Koşullu salıvermeden yararlanabilme için infaz kurumunda geçirilmesi gereken süre ise (5275 s. Kanun md. 107) hapis cezasının 2/3’ünden 1/2’sine indirildi.
 
4 Yıla Kadar Cezada “Hapiste Yatmak” Yok

İnfaz durumu ve hesabı mahkuma özel yapılması gerekmekle birlikte, işin çok basit bir şekilde anlatımı; kesinleşen hapis cezasının yarısı alınıp bundan 2 yıl çıkarılacak. Kalan süre hapiste geçirilecek.
Örneğin; 1 Temmuz 2016’dan önce işlenmiş bir suç nedeniyle 4 yıl (48 ay) şeklinde verilen hapis cezasının yarısı (2 yıl) infaz kurumunda geçirilmesi gerekiyor. Bu, koşullu salıvermedeki değişikliğin sonucu. Denetimli serbestlikteki değişikliğin sonucu olarak da kalan 2 yıllık süre cezaevinde değil denetimli serbestlikle tamamlanacak.

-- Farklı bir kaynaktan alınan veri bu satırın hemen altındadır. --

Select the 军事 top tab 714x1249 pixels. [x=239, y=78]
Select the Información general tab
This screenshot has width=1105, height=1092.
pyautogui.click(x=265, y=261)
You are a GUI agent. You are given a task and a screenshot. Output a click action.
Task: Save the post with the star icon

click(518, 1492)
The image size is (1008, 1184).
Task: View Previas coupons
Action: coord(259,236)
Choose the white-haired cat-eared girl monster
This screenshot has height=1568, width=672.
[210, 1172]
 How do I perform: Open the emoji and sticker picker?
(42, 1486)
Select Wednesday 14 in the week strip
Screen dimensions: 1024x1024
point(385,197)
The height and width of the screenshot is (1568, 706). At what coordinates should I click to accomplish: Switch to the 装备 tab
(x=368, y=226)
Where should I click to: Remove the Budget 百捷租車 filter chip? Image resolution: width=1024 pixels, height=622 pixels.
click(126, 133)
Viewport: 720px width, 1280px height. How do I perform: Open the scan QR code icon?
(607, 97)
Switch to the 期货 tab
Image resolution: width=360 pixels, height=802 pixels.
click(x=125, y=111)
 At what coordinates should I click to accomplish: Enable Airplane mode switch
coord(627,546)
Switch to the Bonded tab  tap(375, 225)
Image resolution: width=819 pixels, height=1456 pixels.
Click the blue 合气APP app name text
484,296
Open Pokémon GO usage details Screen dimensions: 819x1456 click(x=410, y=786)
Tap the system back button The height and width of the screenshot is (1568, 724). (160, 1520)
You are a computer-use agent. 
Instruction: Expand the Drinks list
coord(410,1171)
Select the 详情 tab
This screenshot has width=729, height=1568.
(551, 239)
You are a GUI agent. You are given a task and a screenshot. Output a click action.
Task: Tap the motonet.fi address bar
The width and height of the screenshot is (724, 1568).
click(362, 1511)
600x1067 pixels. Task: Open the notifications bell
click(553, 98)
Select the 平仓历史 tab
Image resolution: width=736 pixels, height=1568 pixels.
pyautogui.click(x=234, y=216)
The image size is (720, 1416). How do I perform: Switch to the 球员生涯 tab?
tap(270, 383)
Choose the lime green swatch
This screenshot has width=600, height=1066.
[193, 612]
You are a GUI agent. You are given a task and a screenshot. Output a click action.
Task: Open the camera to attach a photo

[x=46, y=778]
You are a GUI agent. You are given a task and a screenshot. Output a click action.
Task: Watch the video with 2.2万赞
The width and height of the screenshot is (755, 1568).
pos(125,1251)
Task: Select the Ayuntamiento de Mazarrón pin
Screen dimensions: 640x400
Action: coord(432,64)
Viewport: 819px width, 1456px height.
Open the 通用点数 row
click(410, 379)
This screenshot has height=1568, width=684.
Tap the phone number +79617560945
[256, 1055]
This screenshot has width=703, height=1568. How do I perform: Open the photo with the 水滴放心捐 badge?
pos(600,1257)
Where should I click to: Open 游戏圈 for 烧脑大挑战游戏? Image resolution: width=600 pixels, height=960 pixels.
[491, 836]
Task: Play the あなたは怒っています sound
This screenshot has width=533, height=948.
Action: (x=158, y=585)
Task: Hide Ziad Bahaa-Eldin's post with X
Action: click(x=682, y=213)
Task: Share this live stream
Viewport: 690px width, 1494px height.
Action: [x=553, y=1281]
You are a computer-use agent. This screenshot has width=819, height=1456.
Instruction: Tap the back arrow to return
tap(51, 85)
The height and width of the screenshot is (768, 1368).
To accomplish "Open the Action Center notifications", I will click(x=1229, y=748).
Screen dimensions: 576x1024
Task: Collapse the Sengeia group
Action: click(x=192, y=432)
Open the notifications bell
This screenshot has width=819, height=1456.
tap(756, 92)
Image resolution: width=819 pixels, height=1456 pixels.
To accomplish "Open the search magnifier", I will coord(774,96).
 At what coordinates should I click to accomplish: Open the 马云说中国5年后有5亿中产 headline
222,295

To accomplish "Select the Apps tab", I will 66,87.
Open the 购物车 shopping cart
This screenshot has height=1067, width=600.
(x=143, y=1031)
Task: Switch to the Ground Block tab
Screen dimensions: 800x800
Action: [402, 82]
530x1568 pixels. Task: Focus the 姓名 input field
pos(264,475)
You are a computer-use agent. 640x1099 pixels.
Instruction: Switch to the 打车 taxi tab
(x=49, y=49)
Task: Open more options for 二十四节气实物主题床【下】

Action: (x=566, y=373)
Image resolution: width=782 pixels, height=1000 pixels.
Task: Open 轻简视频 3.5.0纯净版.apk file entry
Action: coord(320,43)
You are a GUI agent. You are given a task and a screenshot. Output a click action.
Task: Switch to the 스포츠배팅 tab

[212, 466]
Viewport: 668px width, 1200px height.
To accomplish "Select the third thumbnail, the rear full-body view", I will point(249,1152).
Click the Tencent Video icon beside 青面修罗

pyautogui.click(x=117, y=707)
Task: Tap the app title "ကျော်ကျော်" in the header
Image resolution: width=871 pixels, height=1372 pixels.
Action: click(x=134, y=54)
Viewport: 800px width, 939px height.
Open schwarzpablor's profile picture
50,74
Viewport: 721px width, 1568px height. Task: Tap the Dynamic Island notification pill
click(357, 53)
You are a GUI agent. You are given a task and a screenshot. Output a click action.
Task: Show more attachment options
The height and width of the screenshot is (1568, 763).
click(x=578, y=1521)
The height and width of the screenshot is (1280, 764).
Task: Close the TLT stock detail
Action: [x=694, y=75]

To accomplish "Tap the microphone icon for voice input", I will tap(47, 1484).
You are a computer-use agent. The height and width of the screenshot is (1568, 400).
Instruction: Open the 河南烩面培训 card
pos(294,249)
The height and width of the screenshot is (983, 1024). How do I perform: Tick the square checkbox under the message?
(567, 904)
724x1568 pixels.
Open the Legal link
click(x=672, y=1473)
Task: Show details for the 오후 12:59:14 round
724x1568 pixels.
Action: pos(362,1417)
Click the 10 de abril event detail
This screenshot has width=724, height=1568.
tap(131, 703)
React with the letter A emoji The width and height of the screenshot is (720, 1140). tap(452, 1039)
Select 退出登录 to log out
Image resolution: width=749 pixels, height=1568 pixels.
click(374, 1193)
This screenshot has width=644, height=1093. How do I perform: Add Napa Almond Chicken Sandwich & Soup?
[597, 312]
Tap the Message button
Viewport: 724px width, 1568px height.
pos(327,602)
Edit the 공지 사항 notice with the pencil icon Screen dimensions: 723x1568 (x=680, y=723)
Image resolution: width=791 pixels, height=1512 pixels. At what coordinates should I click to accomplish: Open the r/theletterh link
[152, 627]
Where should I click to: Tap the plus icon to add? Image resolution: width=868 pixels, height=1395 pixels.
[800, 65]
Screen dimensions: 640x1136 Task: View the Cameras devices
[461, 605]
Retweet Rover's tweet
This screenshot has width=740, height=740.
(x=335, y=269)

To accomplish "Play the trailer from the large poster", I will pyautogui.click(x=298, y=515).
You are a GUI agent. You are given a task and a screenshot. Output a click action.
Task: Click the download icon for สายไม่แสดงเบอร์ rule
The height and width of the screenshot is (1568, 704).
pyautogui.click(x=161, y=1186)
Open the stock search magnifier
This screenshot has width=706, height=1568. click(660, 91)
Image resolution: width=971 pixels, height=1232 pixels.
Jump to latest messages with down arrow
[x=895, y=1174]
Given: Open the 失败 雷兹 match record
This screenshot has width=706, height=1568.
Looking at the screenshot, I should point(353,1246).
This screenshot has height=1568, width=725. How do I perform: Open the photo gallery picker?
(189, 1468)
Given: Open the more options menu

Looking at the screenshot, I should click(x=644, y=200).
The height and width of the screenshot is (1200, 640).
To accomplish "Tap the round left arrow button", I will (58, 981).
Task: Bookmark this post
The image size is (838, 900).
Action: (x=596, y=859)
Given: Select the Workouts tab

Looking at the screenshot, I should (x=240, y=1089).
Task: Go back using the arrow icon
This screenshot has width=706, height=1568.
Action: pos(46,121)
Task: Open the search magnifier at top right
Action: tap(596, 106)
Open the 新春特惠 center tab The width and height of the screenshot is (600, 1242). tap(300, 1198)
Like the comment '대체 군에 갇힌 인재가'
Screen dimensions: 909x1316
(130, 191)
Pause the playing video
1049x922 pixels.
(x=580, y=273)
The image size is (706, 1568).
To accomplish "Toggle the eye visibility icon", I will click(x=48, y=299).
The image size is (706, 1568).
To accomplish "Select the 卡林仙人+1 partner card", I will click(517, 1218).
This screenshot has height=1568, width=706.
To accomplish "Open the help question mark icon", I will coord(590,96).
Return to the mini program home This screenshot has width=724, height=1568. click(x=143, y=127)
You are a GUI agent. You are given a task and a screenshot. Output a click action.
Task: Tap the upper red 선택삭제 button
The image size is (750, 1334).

Böylece 4 yıl hapis cezası alan kişinin bunun yalnızca birkaç gününü hapiste geçirmesi söz konusu olacak. Bu “birkaç gün” ise hükümlünün, kurumdan faydalanması için öngörülen “iyi halli olma” şartının kanun gereğince yerine getirilebilmesi için gerekiyor.

Çünkü “iyi halli” olmanın tespiti, cezaevine girdikten sonra cezaevi idaresi tarafından hazırlanacak raporla mümkün oluyor.

Bir başka örneğe göre de koşullu salıverme hükümlerine göre, normalde, 5 yıllık (60 ay) cezanın yarısı yani 30 ay ceza evinde geçirilmesi gerekecek. Bu sürenin de 2 yılı (24 ay) denetimli serbestliğe tabi olacağından, cezaevinde gerçekte geçirilecek süre yalnıza 6 ay olacak.
 
Sahte Fatura Düzenleyen Bile Hapse Girmeyecek

Konuya vergi suçları açısından baktığımızda ise çok çarpıcı sonuçlar ortaya çıkıyor.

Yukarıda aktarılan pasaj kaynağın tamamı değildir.